▶ WHAT TO WORK ON:
Find every line below that contains the word "icon" and copy it out.

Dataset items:
*** Begin section ***

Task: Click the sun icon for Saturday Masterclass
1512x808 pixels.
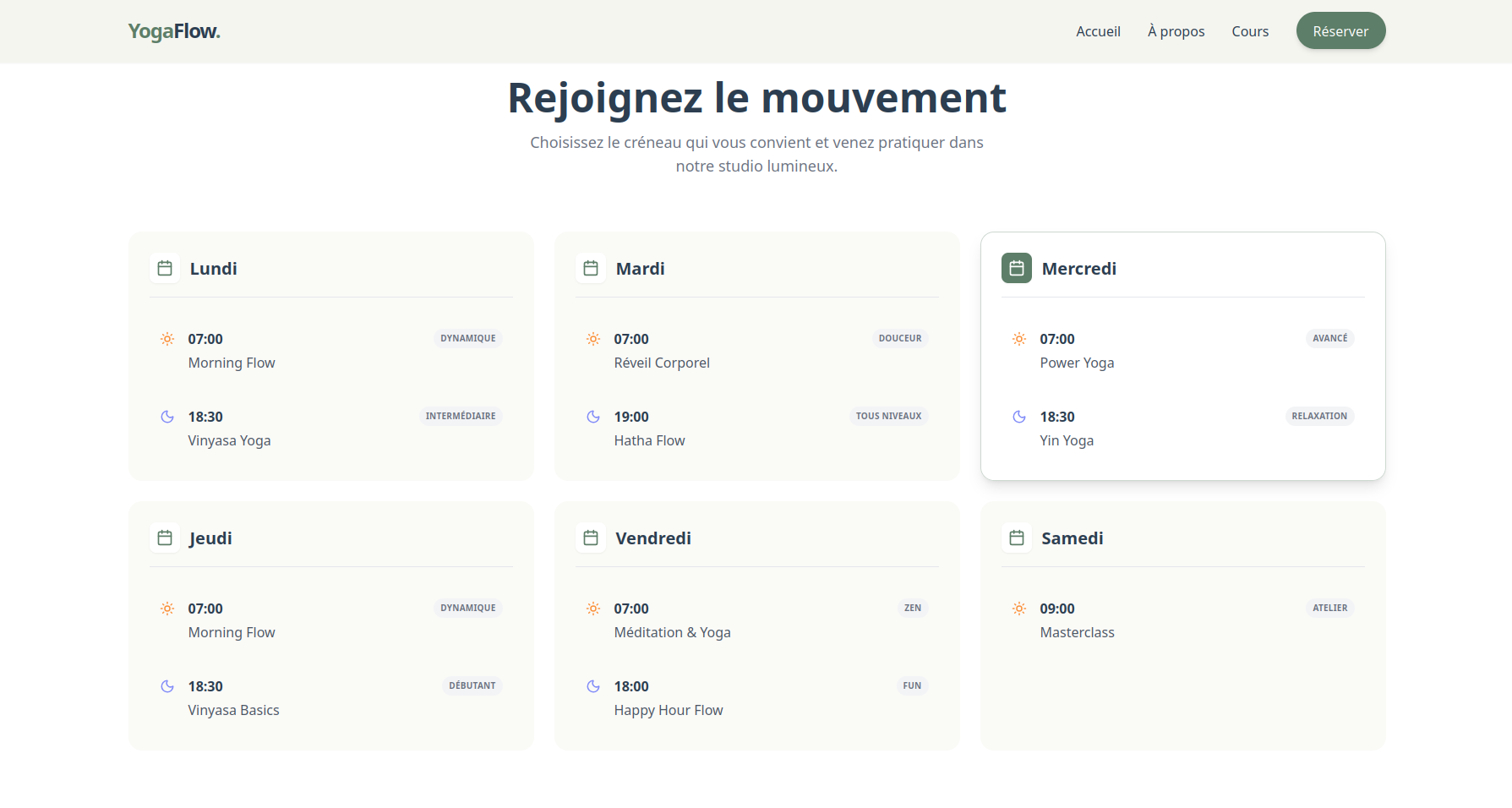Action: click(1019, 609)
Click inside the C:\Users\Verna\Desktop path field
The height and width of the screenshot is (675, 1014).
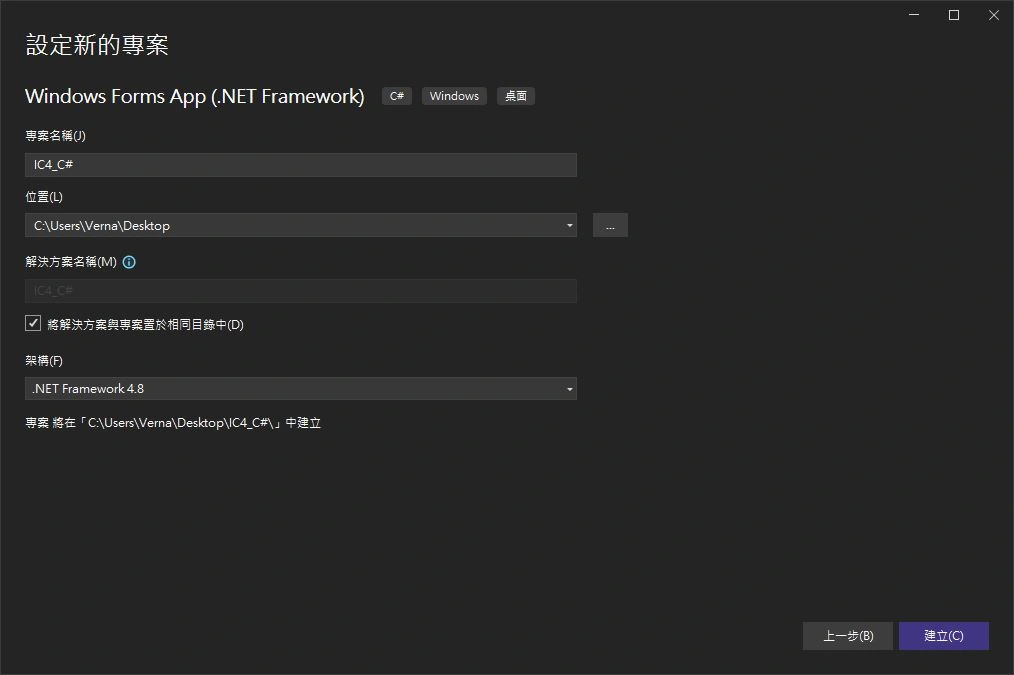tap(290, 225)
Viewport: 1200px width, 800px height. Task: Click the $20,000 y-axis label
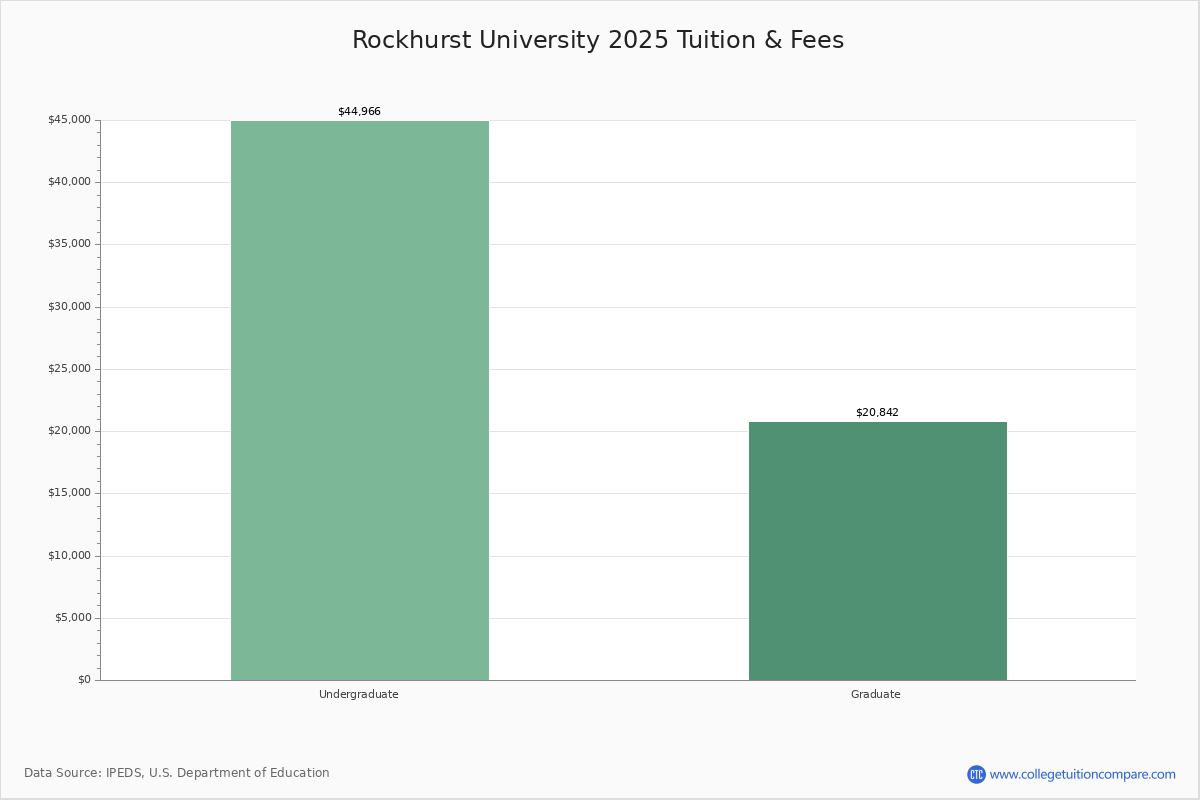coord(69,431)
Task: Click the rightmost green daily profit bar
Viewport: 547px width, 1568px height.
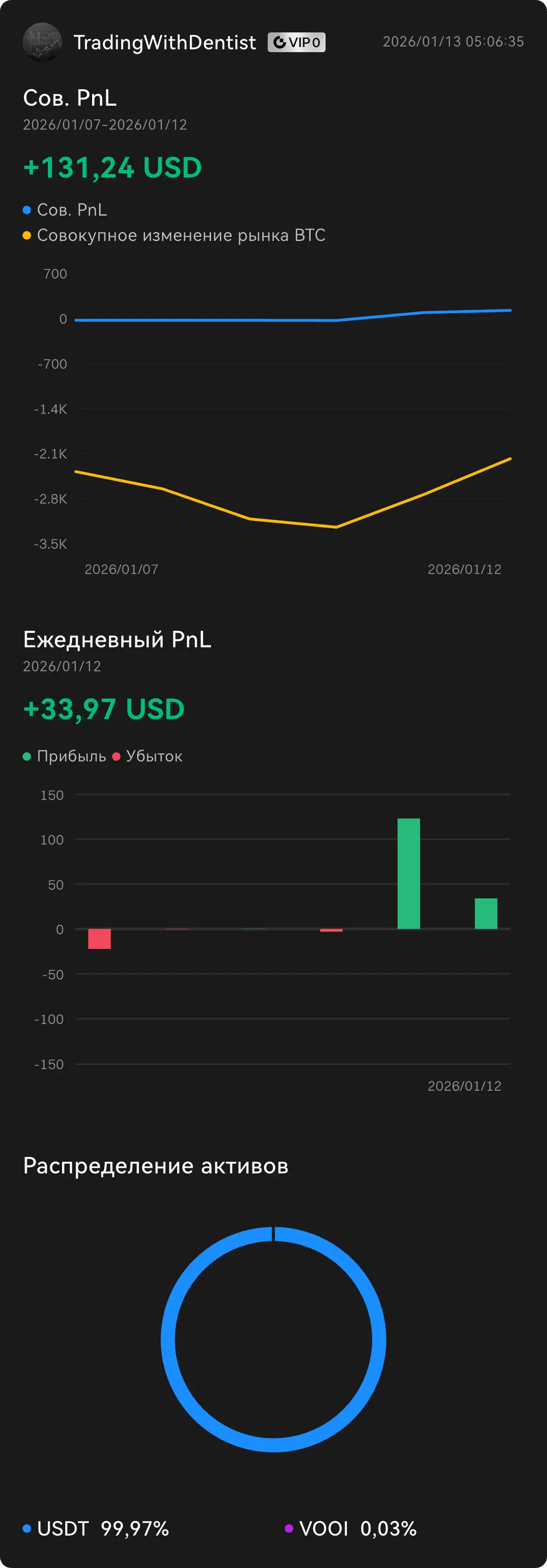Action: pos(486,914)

*** End section ***
*** Begin section ***

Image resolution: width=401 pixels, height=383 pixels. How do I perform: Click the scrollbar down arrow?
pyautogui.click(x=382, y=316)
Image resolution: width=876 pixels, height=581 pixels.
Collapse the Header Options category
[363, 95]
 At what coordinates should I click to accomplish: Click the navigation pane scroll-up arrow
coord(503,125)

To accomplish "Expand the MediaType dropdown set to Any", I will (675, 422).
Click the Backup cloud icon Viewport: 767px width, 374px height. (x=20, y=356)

*** End section ***
*** Begin section ***

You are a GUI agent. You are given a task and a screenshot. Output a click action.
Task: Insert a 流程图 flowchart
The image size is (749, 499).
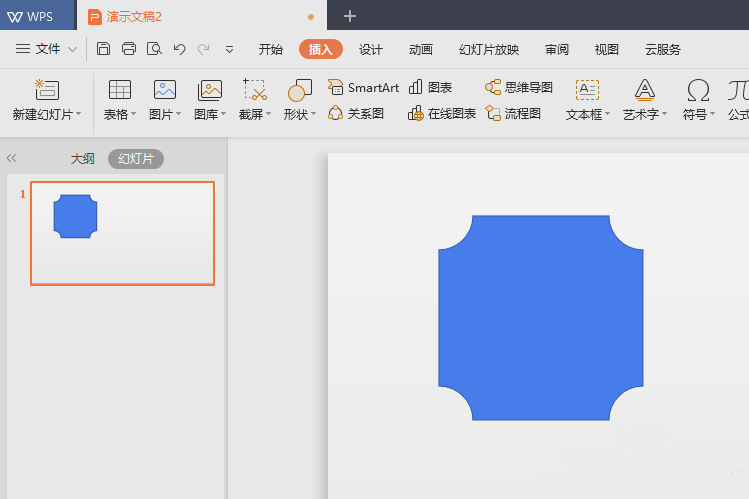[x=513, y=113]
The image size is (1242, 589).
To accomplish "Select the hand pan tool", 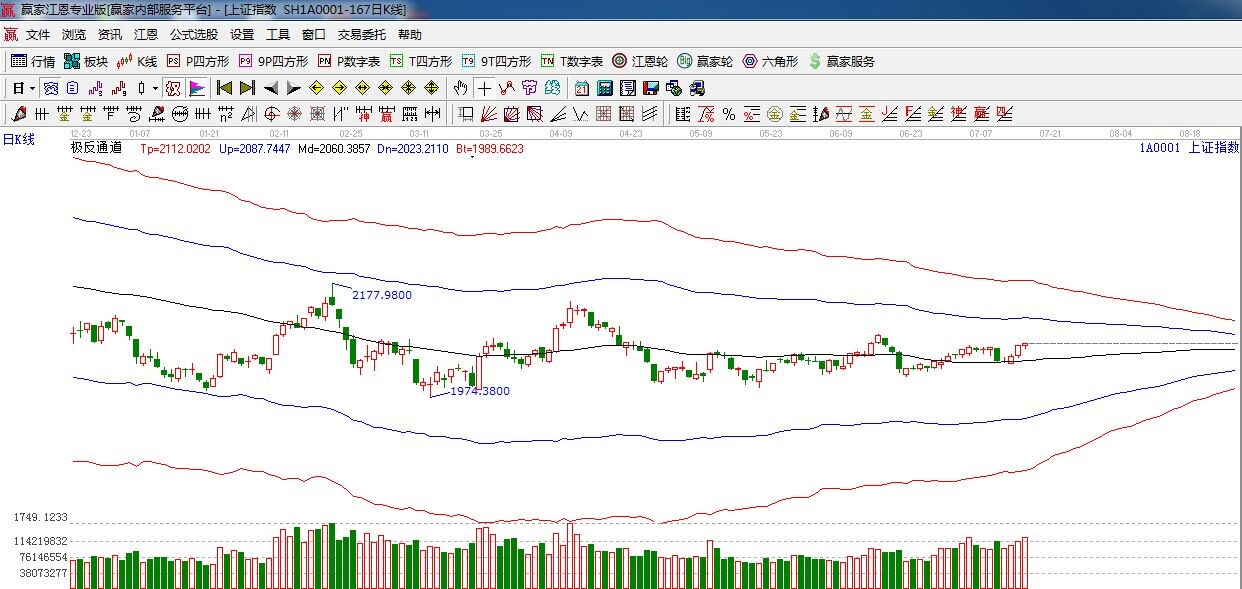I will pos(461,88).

*** End section ***

▶ EXERCISE RESULT:
Task: Click the sun icon for Saturday Masterclass
Click the Backup cloud icon Viewport: 767px width, 374px height. (x=20, y=356)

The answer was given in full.